TASK BRIEF:
Please copy the following entries word for word, from start to finish.

Item-finding entries:
|---|
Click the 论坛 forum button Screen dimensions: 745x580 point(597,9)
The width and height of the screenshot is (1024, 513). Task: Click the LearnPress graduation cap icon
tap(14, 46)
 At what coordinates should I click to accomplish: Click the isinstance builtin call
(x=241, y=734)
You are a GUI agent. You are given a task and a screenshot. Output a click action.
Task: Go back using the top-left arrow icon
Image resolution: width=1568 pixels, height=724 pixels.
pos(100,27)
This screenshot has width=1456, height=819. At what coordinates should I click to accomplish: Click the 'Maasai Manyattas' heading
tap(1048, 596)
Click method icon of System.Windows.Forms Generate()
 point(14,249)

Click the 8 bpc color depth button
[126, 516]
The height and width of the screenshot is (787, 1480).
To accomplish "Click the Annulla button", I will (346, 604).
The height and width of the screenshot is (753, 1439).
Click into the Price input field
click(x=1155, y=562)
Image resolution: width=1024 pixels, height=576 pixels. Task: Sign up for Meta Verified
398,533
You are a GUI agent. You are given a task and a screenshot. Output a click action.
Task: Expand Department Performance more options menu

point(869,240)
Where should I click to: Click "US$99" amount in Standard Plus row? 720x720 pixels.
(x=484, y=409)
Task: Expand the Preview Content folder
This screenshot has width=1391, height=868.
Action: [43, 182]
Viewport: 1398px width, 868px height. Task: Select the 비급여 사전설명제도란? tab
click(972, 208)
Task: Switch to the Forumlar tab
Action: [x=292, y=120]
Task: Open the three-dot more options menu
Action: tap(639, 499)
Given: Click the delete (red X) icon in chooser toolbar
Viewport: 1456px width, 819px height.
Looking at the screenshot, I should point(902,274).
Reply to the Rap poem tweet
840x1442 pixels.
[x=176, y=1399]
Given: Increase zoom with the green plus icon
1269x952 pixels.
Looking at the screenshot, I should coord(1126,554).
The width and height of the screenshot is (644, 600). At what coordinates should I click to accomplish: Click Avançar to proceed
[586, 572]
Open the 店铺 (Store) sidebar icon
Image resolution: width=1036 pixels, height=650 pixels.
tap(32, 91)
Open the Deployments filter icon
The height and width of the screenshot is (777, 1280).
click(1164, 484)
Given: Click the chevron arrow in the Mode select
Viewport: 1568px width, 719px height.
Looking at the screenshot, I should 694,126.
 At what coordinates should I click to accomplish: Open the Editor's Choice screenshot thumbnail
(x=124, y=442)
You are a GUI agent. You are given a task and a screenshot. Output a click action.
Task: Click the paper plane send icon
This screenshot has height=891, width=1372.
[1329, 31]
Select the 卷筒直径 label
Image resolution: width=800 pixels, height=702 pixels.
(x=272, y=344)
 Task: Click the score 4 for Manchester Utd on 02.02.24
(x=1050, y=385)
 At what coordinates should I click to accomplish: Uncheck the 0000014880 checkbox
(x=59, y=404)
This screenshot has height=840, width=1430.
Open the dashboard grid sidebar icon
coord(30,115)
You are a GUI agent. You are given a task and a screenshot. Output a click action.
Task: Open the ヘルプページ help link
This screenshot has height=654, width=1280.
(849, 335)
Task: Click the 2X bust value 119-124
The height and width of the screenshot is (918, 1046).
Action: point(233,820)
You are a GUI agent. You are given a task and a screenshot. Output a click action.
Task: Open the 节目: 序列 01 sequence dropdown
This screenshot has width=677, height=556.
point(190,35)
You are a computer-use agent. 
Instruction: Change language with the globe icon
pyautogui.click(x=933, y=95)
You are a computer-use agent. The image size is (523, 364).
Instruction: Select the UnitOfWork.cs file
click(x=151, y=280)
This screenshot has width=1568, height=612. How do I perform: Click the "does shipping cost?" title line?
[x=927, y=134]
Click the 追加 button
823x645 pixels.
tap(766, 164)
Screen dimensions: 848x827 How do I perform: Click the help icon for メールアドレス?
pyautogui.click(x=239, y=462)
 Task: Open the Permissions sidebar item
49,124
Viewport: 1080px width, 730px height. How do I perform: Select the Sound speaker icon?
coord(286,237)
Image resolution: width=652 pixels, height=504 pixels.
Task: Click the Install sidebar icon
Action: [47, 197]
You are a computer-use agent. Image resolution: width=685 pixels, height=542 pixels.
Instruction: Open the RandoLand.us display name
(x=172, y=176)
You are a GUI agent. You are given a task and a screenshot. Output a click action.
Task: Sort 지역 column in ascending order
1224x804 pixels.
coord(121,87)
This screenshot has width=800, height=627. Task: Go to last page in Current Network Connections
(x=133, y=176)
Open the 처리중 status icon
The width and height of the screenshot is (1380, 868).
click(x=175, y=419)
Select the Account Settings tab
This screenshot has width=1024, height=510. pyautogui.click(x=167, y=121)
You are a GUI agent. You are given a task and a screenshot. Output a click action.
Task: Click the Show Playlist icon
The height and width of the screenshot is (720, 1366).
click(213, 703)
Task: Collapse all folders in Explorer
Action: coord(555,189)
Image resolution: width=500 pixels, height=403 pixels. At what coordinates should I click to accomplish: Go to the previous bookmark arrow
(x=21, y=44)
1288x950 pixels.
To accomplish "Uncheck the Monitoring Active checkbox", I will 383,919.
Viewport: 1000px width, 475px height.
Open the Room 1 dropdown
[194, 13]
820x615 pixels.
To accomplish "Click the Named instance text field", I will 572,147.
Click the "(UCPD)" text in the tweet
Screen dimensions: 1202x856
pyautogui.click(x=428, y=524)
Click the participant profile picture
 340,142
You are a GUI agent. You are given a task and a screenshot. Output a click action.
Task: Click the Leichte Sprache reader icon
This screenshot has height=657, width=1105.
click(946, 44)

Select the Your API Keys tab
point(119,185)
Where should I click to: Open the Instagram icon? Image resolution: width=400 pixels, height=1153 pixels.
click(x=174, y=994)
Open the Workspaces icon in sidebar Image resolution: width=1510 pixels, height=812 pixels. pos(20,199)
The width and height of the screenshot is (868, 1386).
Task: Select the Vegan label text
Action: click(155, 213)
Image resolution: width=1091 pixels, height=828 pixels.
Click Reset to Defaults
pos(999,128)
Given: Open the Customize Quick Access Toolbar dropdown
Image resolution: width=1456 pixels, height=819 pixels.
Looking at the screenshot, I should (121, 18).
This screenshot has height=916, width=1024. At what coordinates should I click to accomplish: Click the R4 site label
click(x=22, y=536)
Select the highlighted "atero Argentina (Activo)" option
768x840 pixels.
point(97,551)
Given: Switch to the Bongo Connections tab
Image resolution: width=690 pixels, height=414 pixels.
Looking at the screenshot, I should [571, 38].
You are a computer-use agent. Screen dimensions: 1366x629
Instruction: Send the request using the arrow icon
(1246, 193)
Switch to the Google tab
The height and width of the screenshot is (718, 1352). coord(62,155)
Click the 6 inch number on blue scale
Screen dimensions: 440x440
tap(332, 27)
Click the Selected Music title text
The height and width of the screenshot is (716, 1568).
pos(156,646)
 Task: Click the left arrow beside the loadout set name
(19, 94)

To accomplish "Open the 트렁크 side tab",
|---|
RESULT OF THE TASK:
Click the 论坛 forum button Screen dimensions: 745x580 point(597,9)
The width and height of the screenshot is (1024, 513). Task: Click the LearnPress graduation cap icon
tap(14, 46)
 At what coordinates should I click to accomplish: Click the isinstance builtin call
(x=241, y=734)
You are a GUI agent. You are given a task and a screenshot. Output a click action.
Task: Go back using the top-left arrow icon
Image resolution: width=1568 pixels, height=724 pixels.
pos(100,27)
This screenshot has width=1456, height=819. At what coordinates should I click to accomplish: Click the 'Maasai Manyattas' heading
tap(1048, 596)
Click method icon of System.Windows.Forms Generate()
 point(14,249)

Click the 8 bpc color depth button
[126, 516]
The height and width of the screenshot is (787, 1480).
To accomplish "Click the Annulla button", I will (346, 604).
The height and width of the screenshot is (753, 1439).
Click into the Price input field
click(x=1155, y=562)
Image resolution: width=1024 pixels, height=576 pixels. Task: Sign up for Meta Verified
398,533
You are a GUI agent. You are given a task and a screenshot. Output a click action.
Task: Expand Department Performance more options menu

point(869,240)
Where should I click to: Click "US$99" amount in Standard Plus row? 720x720 pixels.
(x=484, y=409)
Task: Expand the Preview Content folder
This screenshot has width=1391, height=868.
Action: [43, 182]
Viewport: 1398px width, 868px height. Task: Select the 비급여 사전설명제도란? tab
click(972, 208)
Task: Switch to the Forumlar tab
Action: [x=292, y=120]
Task: Open the three-dot more options menu
Action: tap(639, 499)
Given: Click the delete (red X) icon in chooser toolbar
Viewport: 1456px width, 819px height.
Looking at the screenshot, I should point(902,274).
Reply to the Rap poem tweet
840x1442 pixels.
[x=176, y=1399]
Given: Increase zoom with the green plus icon
1269x952 pixels.
Looking at the screenshot, I should coord(1126,554).
The width and height of the screenshot is (644, 600). At what coordinates should I click to accomplish: Click Avançar to proceed
[586, 572]
Open the 店铺 (Store) sidebar icon
Image resolution: width=1036 pixels, height=650 pixels.
tap(32, 91)
Open the Deployments filter icon
The height and width of the screenshot is (777, 1280).
click(1164, 484)
Given: Click the chevron arrow in the Mode select
Viewport: 1568px width, 719px height.
Looking at the screenshot, I should 694,126.
 At what coordinates should I click to accomplish: Open the Editor's Choice screenshot thumbnail
(x=124, y=442)
You are a GUI agent. You are given a task and a screenshot. Output a click action.
Task: Click the paper plane send icon
This screenshot has height=891, width=1372.
[1329, 31]
Select the 卷筒直径 label
Image resolution: width=800 pixels, height=702 pixels.
(x=272, y=344)
 Task: Click the score 4 for Manchester Utd on 02.02.24
(x=1050, y=385)
 At what coordinates should I click to accomplish: Uncheck the 0000014880 checkbox
(x=59, y=404)
This screenshot has height=840, width=1430.
Open the dashboard grid sidebar icon
coord(30,115)
You are a GUI agent. You are given a task and a screenshot. Output a click action.
Task: Open the ヘルプページ help link
This screenshot has height=654, width=1280.
(849, 335)
Task: Click the 2X bust value 119-124
The height and width of the screenshot is (918, 1046).
Action: point(233,820)
You are a GUI agent. You are given a task and a screenshot. Output a click action.
Task: Open the 节目: 序列 01 sequence dropdown
This screenshot has width=677, height=556.
point(190,35)
You are a computer-use agent. 
Instruction: Change language with the globe icon
pyautogui.click(x=933, y=95)
You are a computer-use agent. The image size is (523, 364).
Instruction: Select the UnitOfWork.cs file
click(x=151, y=280)
This screenshot has width=1568, height=612. How do I perform: Click the "does shipping cost?" title line?
[x=927, y=134]
Click the 追加 button
823x645 pixels.
tap(766, 164)
Screen dimensions: 848x827 How do I perform: Click the help icon for メールアドレス?
pyautogui.click(x=239, y=462)
 Task: Open the Permissions sidebar item
49,124
Viewport: 1080px width, 730px height. How do I perform: Select the Sound speaker icon?
coord(286,237)
Image resolution: width=652 pixels, height=504 pixels.
Task: Click the Install sidebar icon
Action: [47, 197]
You are a computer-use agent. Image resolution: width=685 pixels, height=542 pixels.
Instruction: Open the RandoLand.us display name
(x=172, y=176)
You are a GUI agent. You are given a task and a screenshot. Output a click action.
Task: Sort 지역 column in ascending order
1224x804 pixels.
coord(121,87)
This screenshot has width=800, height=627. Task: Go to last page in Current Network Connections
(x=133, y=176)
Open the 처리중 status icon
The width and height of the screenshot is (1380, 868).
click(x=175, y=419)
Select the Account Settings tab
This screenshot has width=1024, height=510. pyautogui.click(x=167, y=121)
You are a GUI agent. You are given a task and a screenshot. Output a click action.
Task: Click the Show Playlist icon
The height and width of the screenshot is (720, 1366).
click(213, 703)
Task: Collapse all folders in Explorer
Action: coord(555,189)
Image resolution: width=500 pixels, height=403 pixels. At what coordinates should I click to accomplish: Go to the previous bookmark arrow
(x=21, y=44)
1288x950 pixels.
To accomplish "Uncheck the Monitoring Active checkbox", I will 383,919.
Viewport: 1000px width, 475px height.
Open the Room 1 dropdown
[194, 13]
820x615 pixels.
To accomplish "Click the Named instance text field", I will 572,147.
Click the "(UCPD)" text in the tweet
Screen dimensions: 1202x856
pyautogui.click(x=428, y=524)
Click the participant profile picture
 340,142
You are a GUI agent. You are given a task and a screenshot. Output a click action.
Task: Click the Leichte Sprache reader icon
This screenshot has height=657, width=1105.
click(946, 44)

Select the Your API Keys tab
point(119,185)
Where should I click to: Open the Instagram icon? Image resolution: width=400 pixels, height=1153 pixels.
click(x=174, y=994)
Open the Workspaces icon in sidebar Image resolution: width=1510 pixels, height=812 pixels. pos(20,199)
The width and height of the screenshot is (868, 1386).
Task: Select the Vegan label text
Action: click(155, 213)
Image resolution: width=1091 pixels, height=828 pixels.
Click Reset to Defaults
pos(999,128)
Given: Open the Customize Quick Access Toolbar dropdown
Image resolution: width=1456 pixels, height=819 pixels.
Looking at the screenshot, I should (121, 18).
This screenshot has height=916, width=1024. At what coordinates should I click to accomplish: Click the R4 site label
click(x=22, y=536)
Select the highlighted "atero Argentina (Activo)" option
768x840 pixels.
point(97,551)
Given: Switch to the Bongo Connections tab
Image resolution: width=690 pixels, height=414 pixels.
Looking at the screenshot, I should [571, 38].
You are a computer-use agent. Screen dimensions: 1366x629
Instruction: Send the request using the arrow icon
(1246, 193)
Switch to the Google tab
The height and width of the screenshot is (718, 1352). coord(62,155)
Click the 6 inch number on blue scale
Screen dimensions: 440x440
tap(332, 27)
Click the Selected Music title text
The height and width of the screenshot is (716, 1568).
pos(156,646)
 Task: Click the left arrow beside the loadout set name
(19, 94)

To accomplish "Open the 트렁크 side tab",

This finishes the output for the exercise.